**CONSIGNES:**
1. Pouvez-vous recopier, dans l'extrait sur le temps d'écran, le passage qui va de "Ce qui ressort" jusqu'à "Sabattier : Intéressant." inclus ?
2. Quelles questions l'extrait sur le temps d'écran dit-il poser aux personnes rencontrées ? Citez-les toutes.

**TEXTE EXTRAIT:**
-------------------------

Ce qui ressort de tout ça, et ça pourrait aussi faire le lien avec Le Baromètre du numérique dont vous parliez, c’est qu’on se rend tous compte, jeunes comme moins jeunes – c’est aussi un débat qu’on a eu avec des personnes plus âgées –, qu’on a tous déjà été un jour happés, attrapés par ça. On aime bien poser cette question en arrivant : qui pense ici qu’il a déjà passé trop de temps sur un écran ? Généralement une forêt de mains se lèvent. Et, quand on est avec des jeunes, on pose aussi la question : qui pense que ses parents passent parfois trop de temps sur les écrans ? C’est généralement la même forêt de mains qui se lèvent.
Delphine Sabattier : Intéressant.
Jean-Baptiste Manenti : Ça prouve aussi ce besoin d’en parler. La question qu’on pose ensuite c’est : est-ce que vous en avez parlé avec eux, est-ce que vous en parlez entre vous ?, et là, généralement, les mains se baissent. On a des échanges sur le fait que c’est compliqué d’aborder ces sujets-là, donc on a besoin d’être outillé pour comprendre toutes ces transformations, tous ces impacts sur le quotidien.

-------------------------

**SEGMENT DE DONNÉES:**
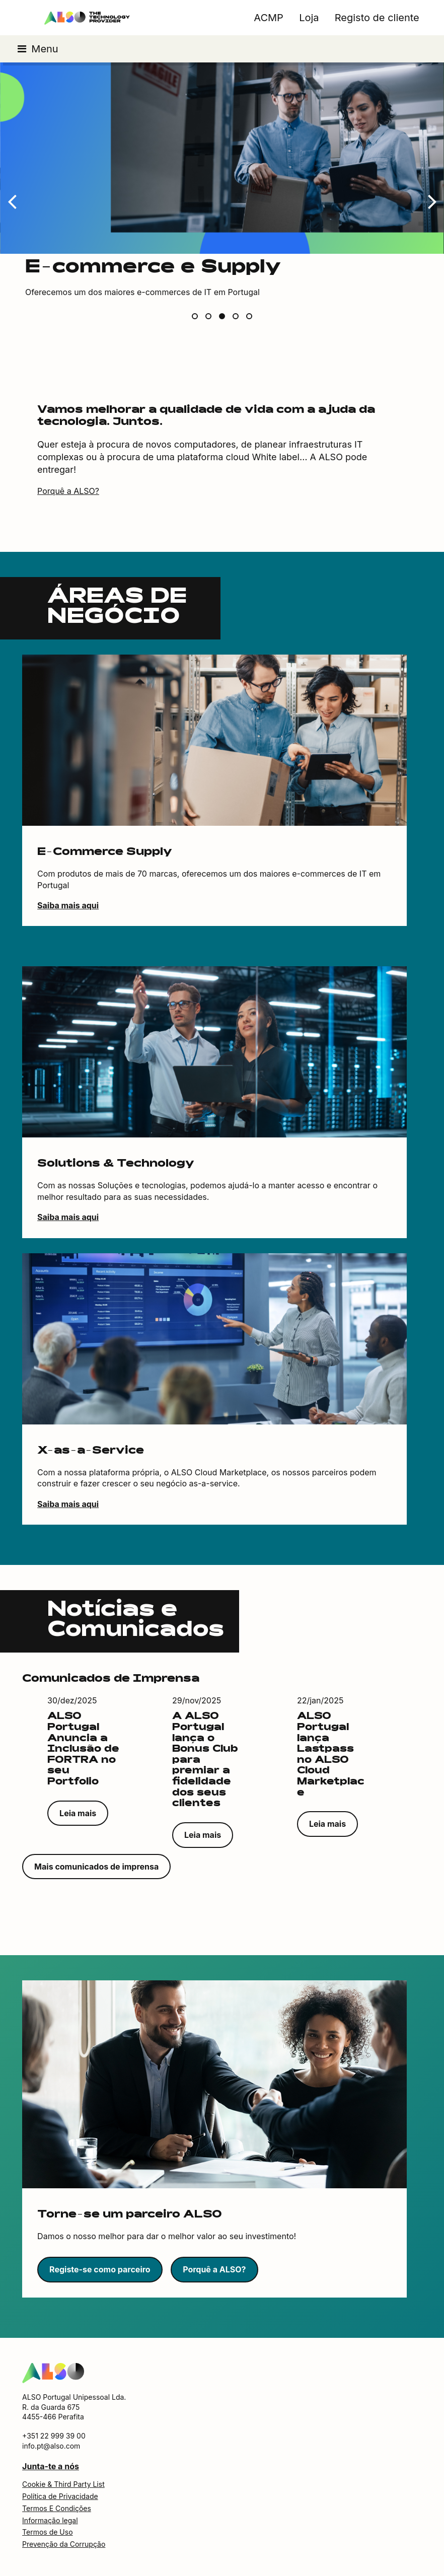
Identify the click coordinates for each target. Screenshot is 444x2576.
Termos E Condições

-------------------------

**RÉPONSES AUX CONSIGNES:**
1.
Ce qui ressort de tout ça, et ça pourrait aussi faire le lien avec Le Baromètre du numérique dont vous parliez, c’est qu’on se rend tous compte, jeunes comme moins jeunes – c’est aussi un débat qu’on a eu avec des personnes plus âgées –, qu’on a tous déjà été un jour happés, attrapés par ça. On aime bien poser cette question en arrivant : qui pense ici qu’il a déjà passé trop de temps sur un écran ? Généralement une forêt de mains se lèvent. Et, quand on est avec des jeunes, on pose aussi la question : qui pense que ses parents passent parfois trop de temps sur les écrans ? C’est généralement la même forêt de mains qui se lèvent.
Delphine Sabattier : Intéressant.

2.
- qui pense ici qu'il a déjà passé trop de temps sur un écran ?
- qui pense que ses parents passent parfois trop de temps sur les écrans ?
- est-ce que vous en avez parlé avec eux, est-ce que vous en parlez entre vous ?